04. Stop Fixing Bugs by Guessing

Superpowers Skills core skill · systematic-debugging

In one line: Don't fix bugs with "I think it's X, let me try." Find the root cause first — systematic is far faster than guessing (15-30 min vs 2-3 hours).

Scenario: the user paid, but the order didn't update

An intermittent production issue: payment succeeds, but the order is still stuck on "awaiting payment," and support gets complaints daily. It doesn't reproduce every time, and staring at the code gets you nowhere. For an "intermittent + multi-hop (pay -> callback -> order service -> DB)" bug, the worst move is to start guessing and patching.

How to ask the AI

Have it find the root cause, don't let it flail:

Use systematic-debugging on this intermittent bug: payment succeeds but the order status doesn't update.
Don't change code yet — read logs, find a way to reproduce reliably, log at each boundary (pay/callback/order service),
pin which layer breaks, then propose a fix.

❌ Weak	✅ Strong
Probably the callback's lost, add a retry	Pin which layer breaks first, then decide what to fix
Try changing a few spots and see	One change at a time; state your hypothesis
(3rd fix, still intermittent) try again	Still intermittent after 3 fixes — is the architecture wrong (e.g. no idempotency)?

Feed it "live evidence": error logs and the full trace of one failing order beat "it sometimes doesn't update" a hundred times over.
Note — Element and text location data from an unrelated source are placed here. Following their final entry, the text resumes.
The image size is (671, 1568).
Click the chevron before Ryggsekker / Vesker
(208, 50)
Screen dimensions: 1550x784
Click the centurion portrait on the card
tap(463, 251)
How it'll walk you through it

It reads logs and finds a way to reproduce (for intermittent bugs it hunts the trigger: concurrent orders? callback timeout?). It logs at each boundary (payment callback -> order service -> DB), runs once to see where the data breaks — e.g. "the callback arrived, but the order update got overwritten by another request" (a concurrent-write problem). With the root cause found, it first writes a failing test that reproduces it, then changes one thing (e.g. add an optimistic lock), and runs tests to confirm it's fixed without breaking anything.

Remember one line

systematic-debugging = make the AI find the root cause before acting. For intermittent/multi-hop bugs especially, don't let it guess-and-patch: have it log to pin the broken layer, and question the architecture after 3 failed fixes.